Walk past any community noticeboard in Queensland and you'll see it. A cheerful flyer, well-intentioned, with a familiar message:
"Come and Try Croquet! Fun for All Ages. Everyone Welcome."
The intention is generous. But it doesn't result in anything. When a message tries to speak to everybody, it resonates with nobody. The person who reads it doesn't see themselves.
What People Are Actually Looking For
People don't join croquet clubs because croquet is good. They join because they're looking for something, and croquet happens to provide it.
Someone who misses having something difficult to master doesn't search for "croquet." Someone who needs a place to belong doesn't think of a sports club first. Someone who moved into an apartment and lost a garden doesn't connect outdoor recreation to a mallet sport.

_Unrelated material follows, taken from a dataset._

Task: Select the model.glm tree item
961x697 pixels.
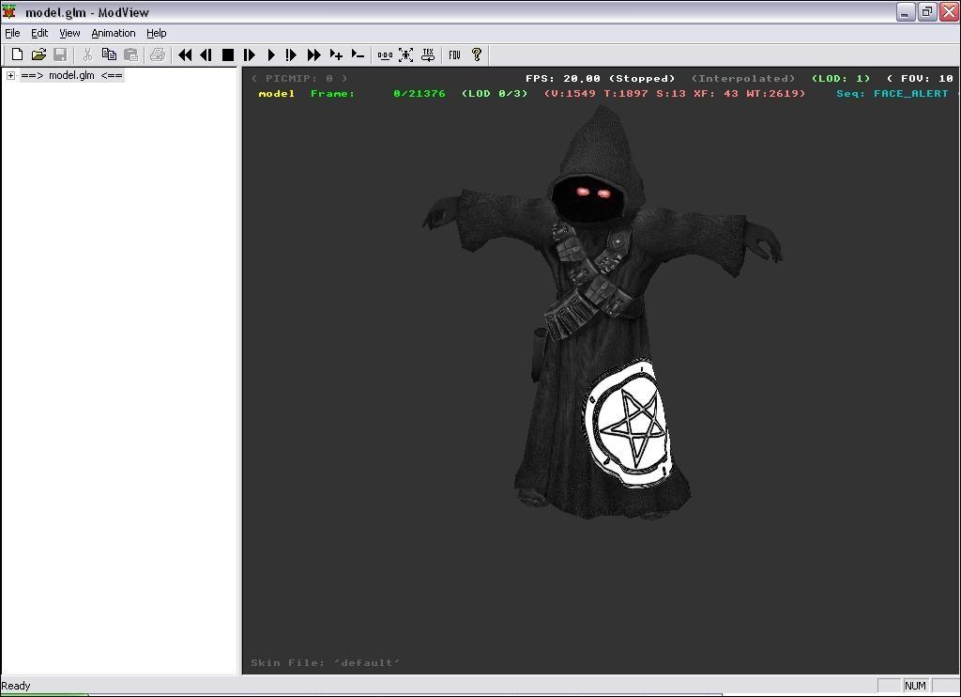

Your job is to show them that what they're already looking for exists here.
People Like Us Do Things Like This
This is how humans make decisions. Through identity.
"Am I the kind of person who plays croquet?"
For most people, the answer is no. Not because they've evaluated croquet and rejected it. Because croquet doesn't fit their mental picture of who they are.
You can't argue someone into a new identity. What you can do is find the people for whom the answer is already "maybe" and show them that people like them are already here.
The Smallest Viable Market
You don't need 200 members. You need 40 members who care.
Here's the maths that changes everything:
Serve 1000 people adequately and you get silence. Satisfied people don't talk.
Serve 10 people extraordinarily well and you get advocates. Delighted people can't help themselves. They tell their friends. And their friends are usually people like them.
This is how movements grow. Through deeper resonance.
The Formula
Advertisements interrupt. They say "look at me" to people who didn't ask.
Invitations connect. They say "if you're this kind of person, you might belong here" to people who are already looking.
One Club, Many Invitations
The competitor and the community seeker both thrive at the same club. They play the same game. They just arrived by different paths, looking for different things, with different identities.
Your club doesn't need one message. It needs several. Each one speaks to a different "people like us." Each one makes a different person think "that's for me."
Generic messaging tries to appeal to everyone and resonates with no one.
Specific invitations appeal to someone and create belonging.
The question is: who are we for, and how do we show them they belong here?